Our romance - the early days

Those first few months were tricky for us both. We immediately fell into a pattern of spending the weekends together, talking every night before bed and texting first thing in the morning and then again midday. But even though we were a couple right from the start, it wasn't easy. Well, it was easy, in that we felt like home to each other; but it was also tricky, in that neither one of us wanted to admit that, even though it was completely obvious to anyone who was paying attention that we were made for each other.

We were both terrified. We knew we'd found something special, and we were so scared that we'd screw it up.
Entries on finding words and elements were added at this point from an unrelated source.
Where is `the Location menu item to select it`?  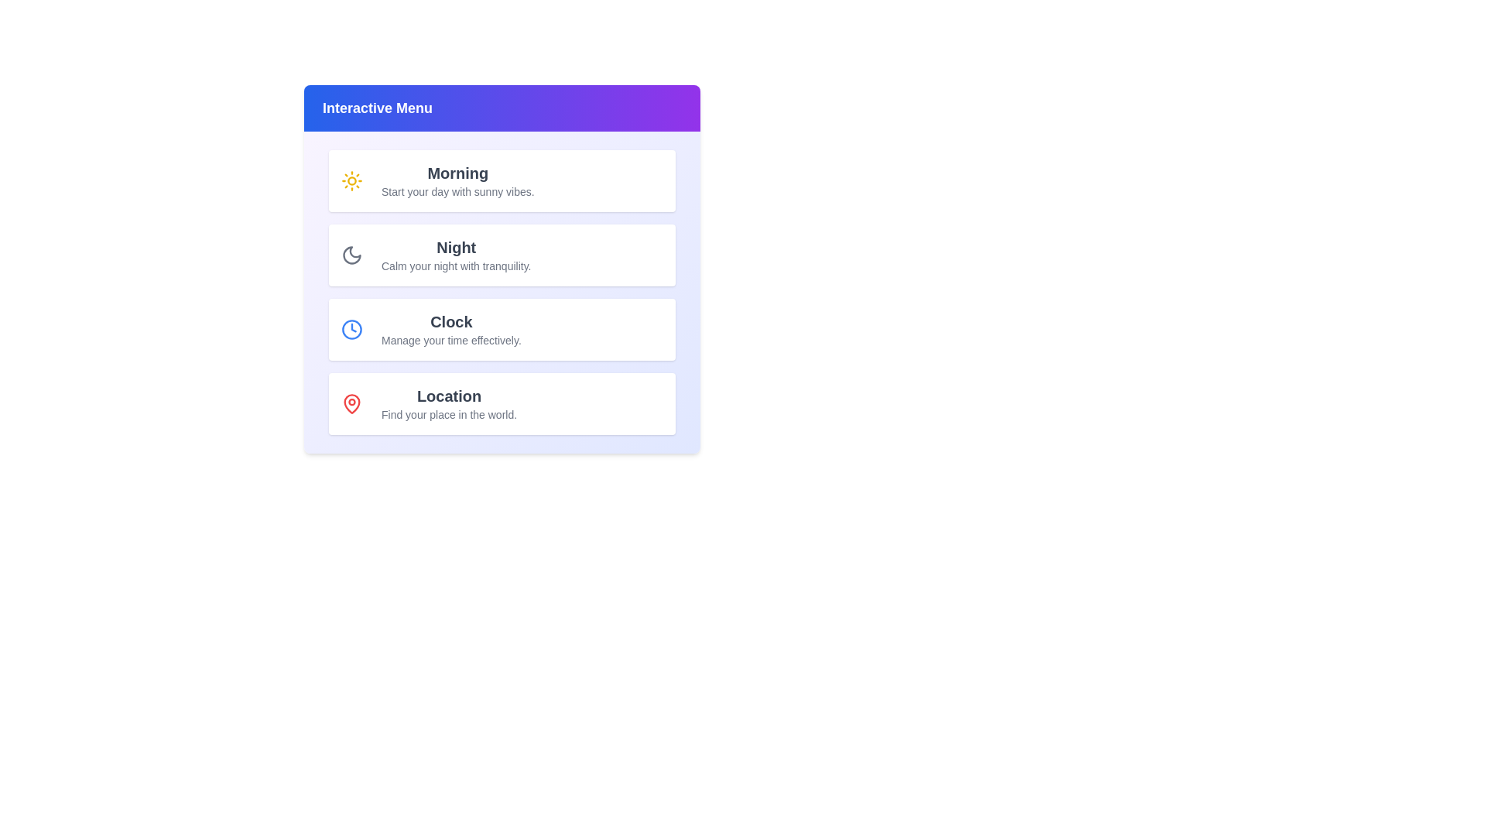 the Location menu item to select it is located at coordinates (502, 403).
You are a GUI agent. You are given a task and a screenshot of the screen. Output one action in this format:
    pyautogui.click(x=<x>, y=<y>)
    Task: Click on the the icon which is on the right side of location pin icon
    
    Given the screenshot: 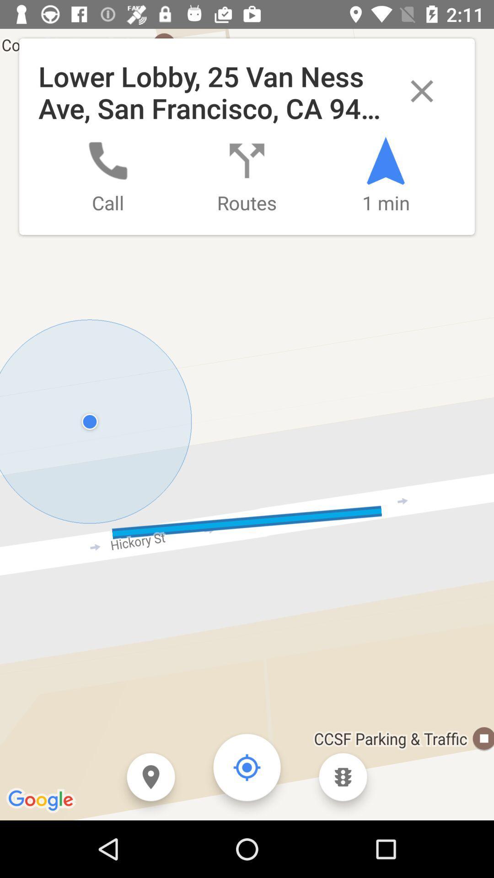 What is the action you would take?
    pyautogui.click(x=247, y=767)
    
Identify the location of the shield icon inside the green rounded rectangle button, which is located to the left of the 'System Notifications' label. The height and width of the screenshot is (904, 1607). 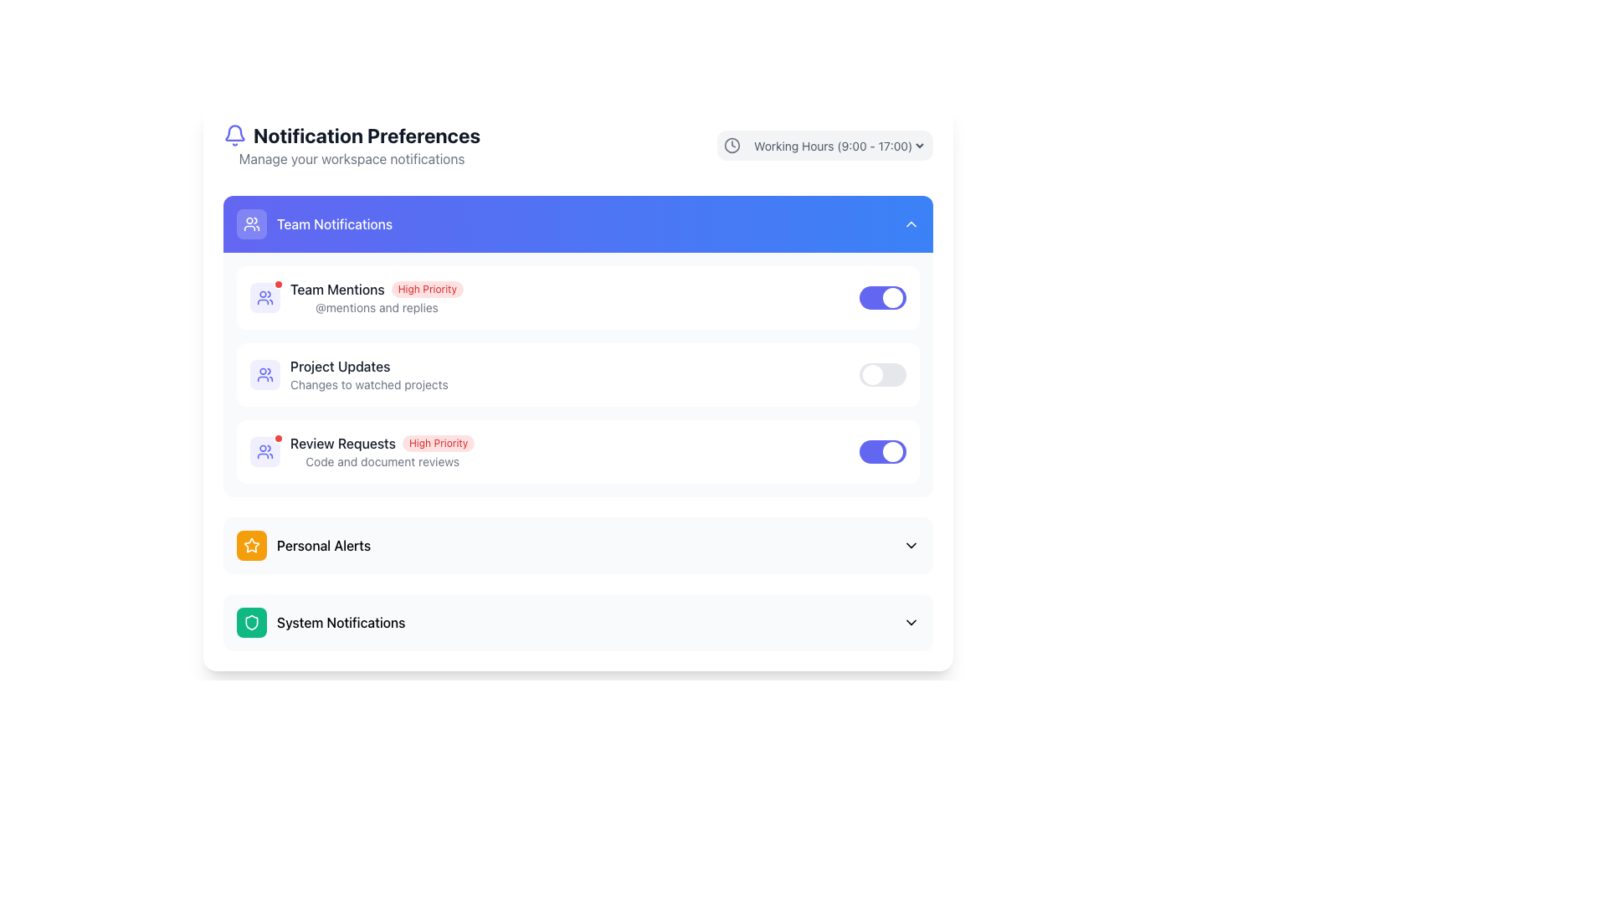
(251, 623).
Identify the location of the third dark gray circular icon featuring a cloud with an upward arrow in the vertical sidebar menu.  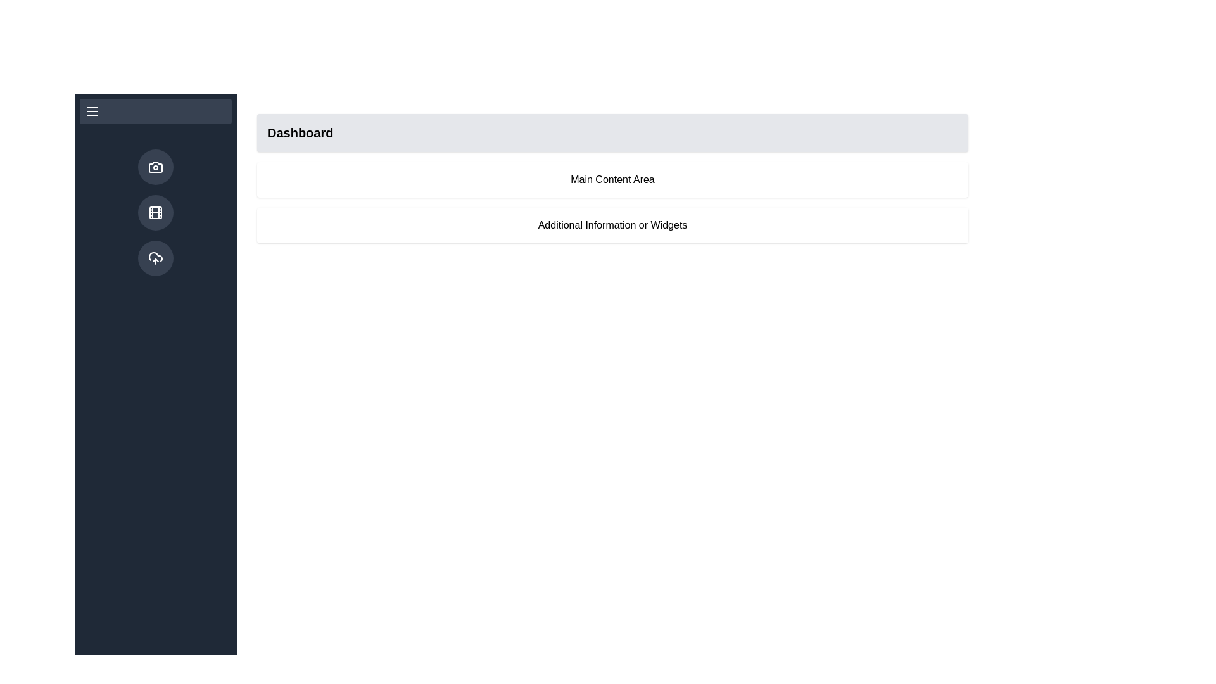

Some days, it was as though we were competing to see who could be the least demanding of each other's time. There are, quite literally, whole strings of texts that were some variation of, "I'd really like to talk to you after rehearsal tonight, but honest - if you're too tired, it's okay;" "no; I want to hear your voice too, but if you need to get to bed, I promise not to be upset." We really liked each other, and we really wanted to make sure the other didn't feel obligated. And we REALLY didn't want to seem at ALL needy. It was kind of exhausting, honestly. But sweet. Very, very sweet.

When we first got together, I didn't watch college football. I didn't understand why anyone did. But it was important to Doug, and I liked football, so that's how we spent our Saturdays.

And then there was New Year's Eve.

New Year's Eve is like the senior prom for grown adults: it's an excuse to get dressed up, eat a fancy meal, slow dance (and it just hit me that I'll never slow dance with him again 💔), and maybe get lucky. But on that first New Year's Eve, 2015, all the major bowl games were being played. So we got dressed up, I cooked a lovely dinner of fettucine with homemade alfredo sauce and garlic bread, and we watched bowl games. And slow danced. And kissed at midnight (DAMMIT, I'll never kiss him at Midnight on New Year's Eve again - I find new things we've lost every time I turn around). I'll refrain from telling you whether we got lucky. 😘

And you know what? I didn't feel like I made any kind of sacrifice. It was a beautiful evening, with a beautiful man and great food, and great football. At one point, Doug wrapped his arms around me as I was at the stove, and whispered in my ear, "You're so lovable - for real." Now, I'd never told him about my deep-seated belief that I was anything but lovable, but this wonderful, handsome man - this man whose smile melted me - he'd decided that I was lovable, and that he needed to tell me so.

You know what? This is going to end up being more than two parts. I'm wordy, and I know that can be hard on folks. So I'm going to leave this here and continue tomorrow.